Bir işaretleme veri kümesinden kayıtlar

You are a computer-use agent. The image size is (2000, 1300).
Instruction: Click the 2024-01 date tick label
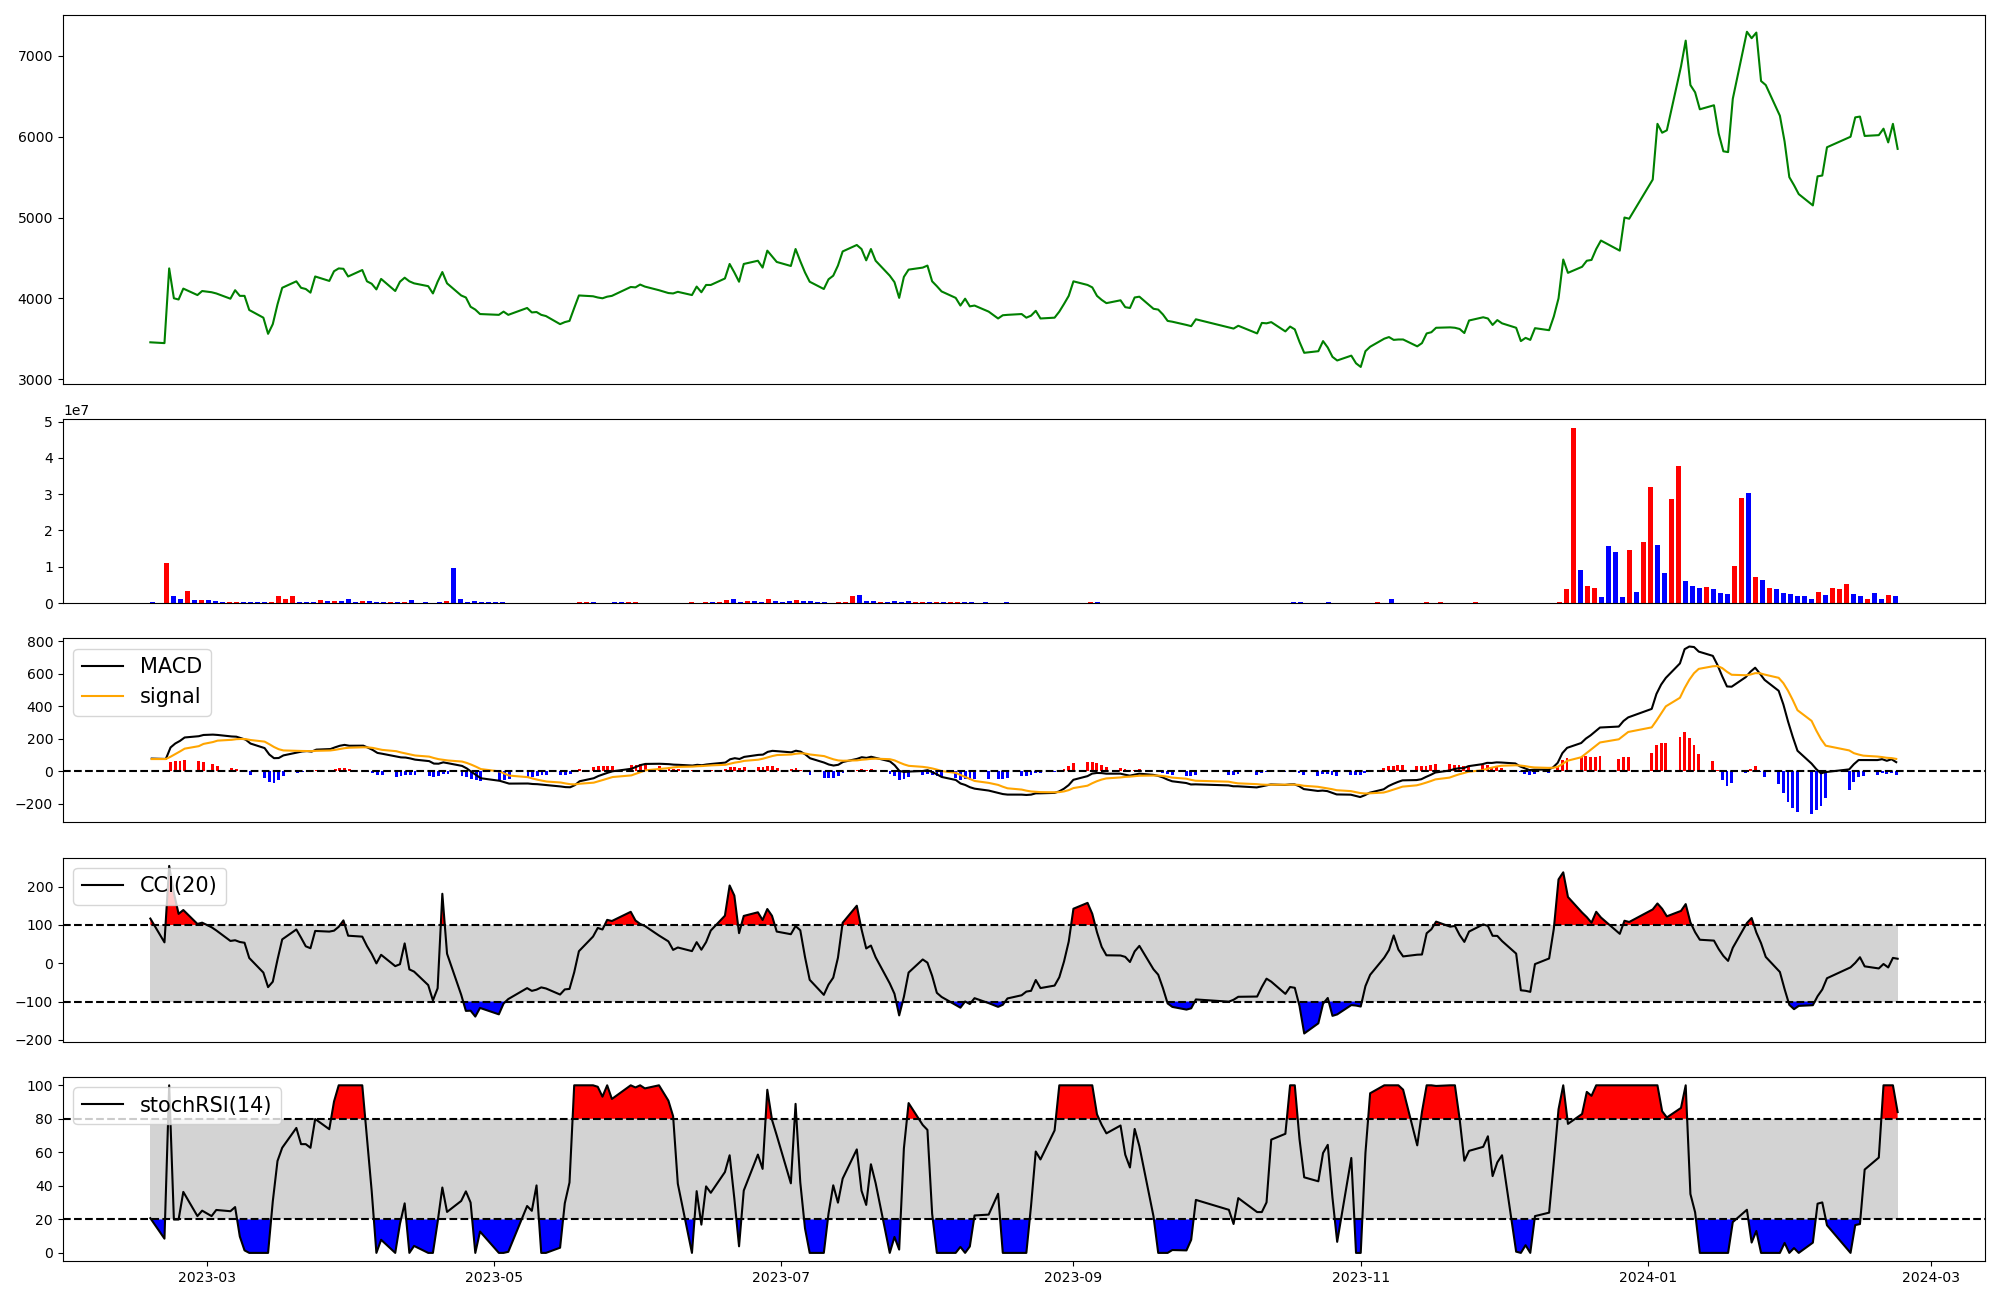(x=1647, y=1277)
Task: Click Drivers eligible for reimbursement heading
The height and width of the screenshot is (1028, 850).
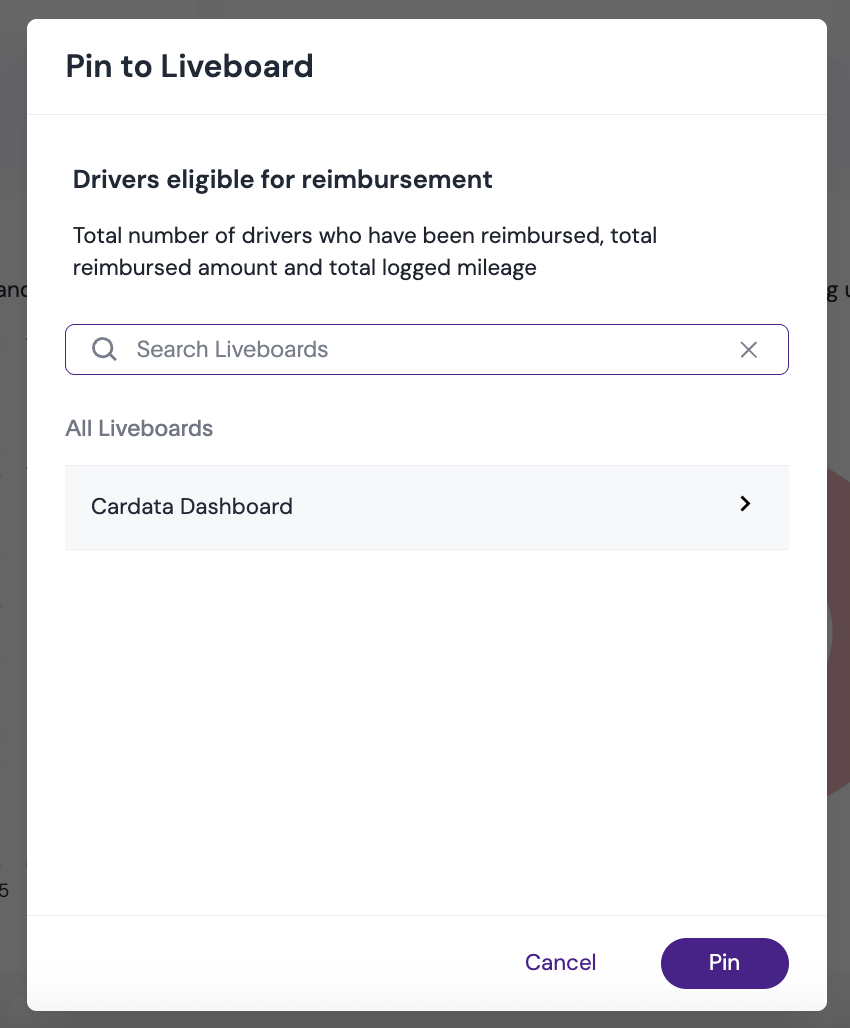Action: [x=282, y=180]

Görev tanımı: Büyük-küçük harf ayrımı gözetilerek, verideki satırlardan kaçının "Click" dizesini içerdiğini sayın ve yalnızca sayıyı yazın.

Doğru yanıt: 2